Sur les communes de Saint Cricq-Villeneuve et Sainte Foy, une règle différente s’applique : cf charte des clôtures.
- Les clôtures végétales : Les clôtures végétales (haies) doivent être composées de 2 espèces différentes à minima (cf. palette végétale indicative en annexe). Sur les communes de Saint Cricq-Villeneuve et Sainte Foy, une règle différente s’applique : cf charte des clôtures.
2.2.2.3
Obligations en matière de performances énergétiques et environnementales
Tout projet de construction recherchera, autant que possible, à répondre aux objectifs suivants :
− favoriser le développement de conceptions architecturales qui utilisent au mieux les apports solaires et la ventilation naturelle (ex : logements traversants) ;
− privilégier la lumière du jour en tant qu’élément de maîtrise des besoins en électricité ;
− mettre en œuvre des techniques de construction nécessaires pour éviter de recourir à la climatisation par appareil électrique (isolation, orientation, dispositifs de protection solaire, etc…).
Les matériaux et techniques innovantes visant l’utilisation des énergies renouvelables sont autorisés.
Les panneaux solaires sont à considérer comme un élément architectural.

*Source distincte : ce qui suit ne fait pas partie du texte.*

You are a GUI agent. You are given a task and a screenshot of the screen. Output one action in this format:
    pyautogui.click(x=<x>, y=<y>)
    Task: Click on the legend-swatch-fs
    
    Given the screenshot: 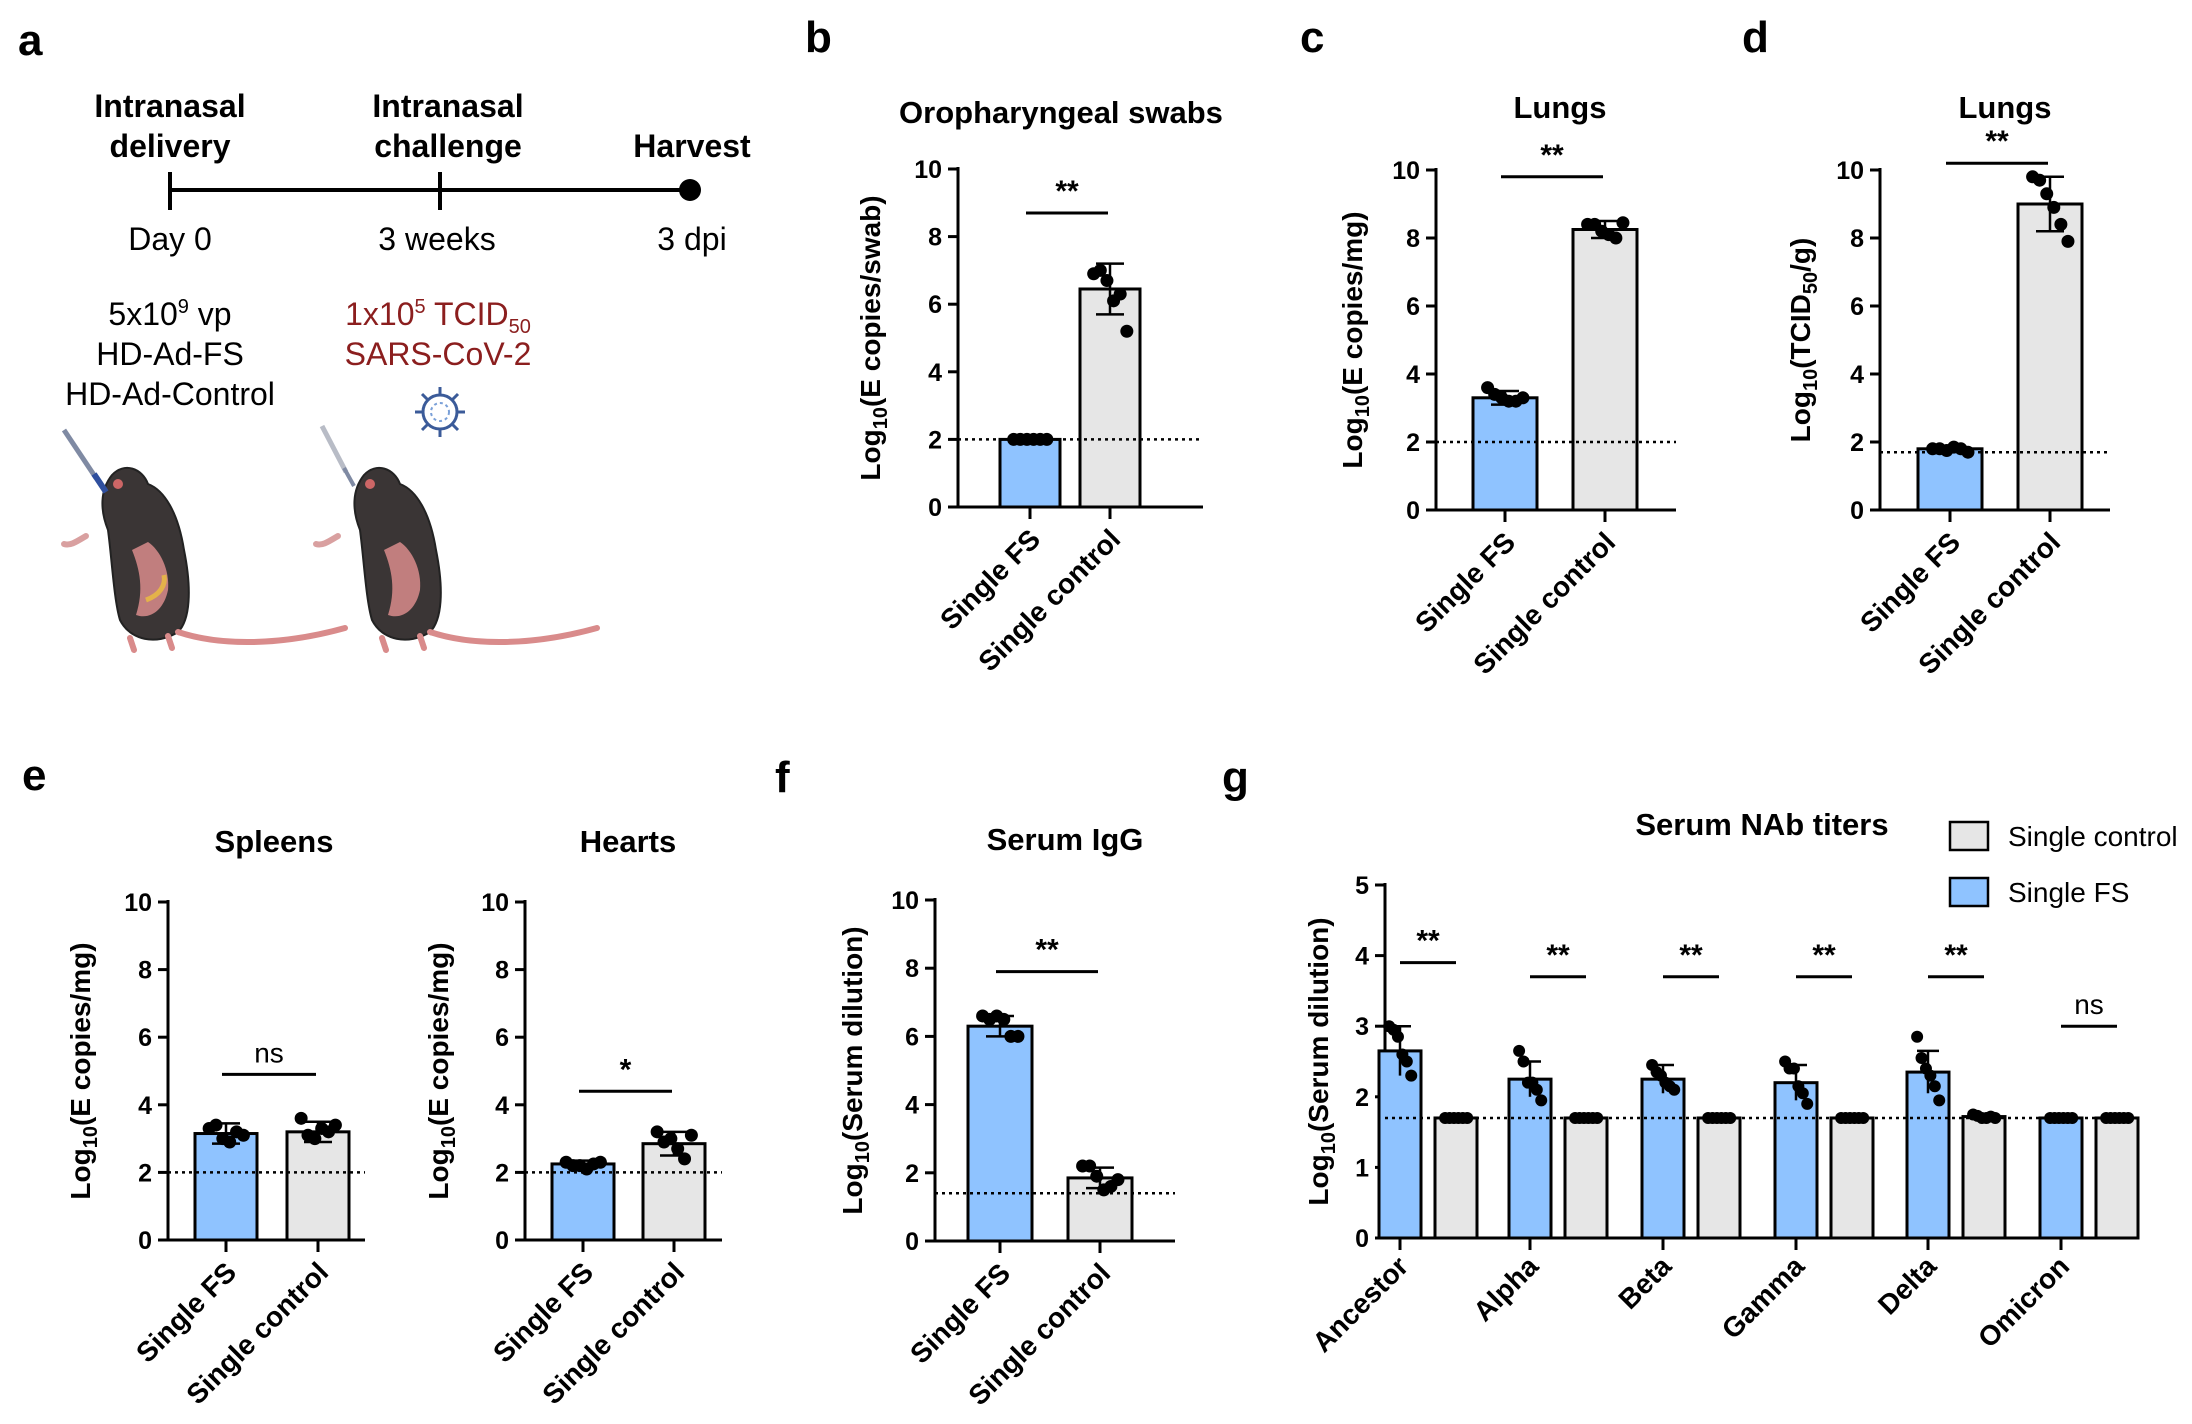 What is the action you would take?
    pyautogui.click(x=1969, y=892)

Ils devront être positionnés de façon adéquate sur la construction (dans le prolongement, dans l’épaisseur de la toiture ou sur la toiture). L’installation de dispositifs de production d’énergie renouvelable pour l’approvisionnement énergétique des constructions (chaudière bois, eau chaude sanitaire solaire, pompes à chaleur, photovoltaïque, géothermie…) est encouragée. Les installations techniques de type climatiseurs ou pompes à chaleur ne devront pas être visibles depuis le domaine public.
2.2.2.4
Caracteristiques environnementales et paysageres des espaces non batis et abords des constructions#
La totalité des espaces non bâtis doit être aménagée et entretenue de façon à garantir le bon aspect des lieux.
a. Espaces boisés classés à protéger ou à créer
Les espaces boisés classés existants ou à créer sont repérés aux documents graphiques. La surface de protection à prendre en compte correspond à la matérialisation sur le règlement graphique (zonage) d’une trame spécifique à l’Espace Boisé Classé. Cette surface doit être maintenue en pleine terre.
b. Part minimale de surfaces non imperméabilisées : espaces en pleine terre
Les dispositions du présent article s'appliquent à chaque lot issu d'une division foncière.
L’aménagement des terrains doit préserver une surface en pleine terre représentant au minimum 40% de la superficie du terrain d’assiette du projet.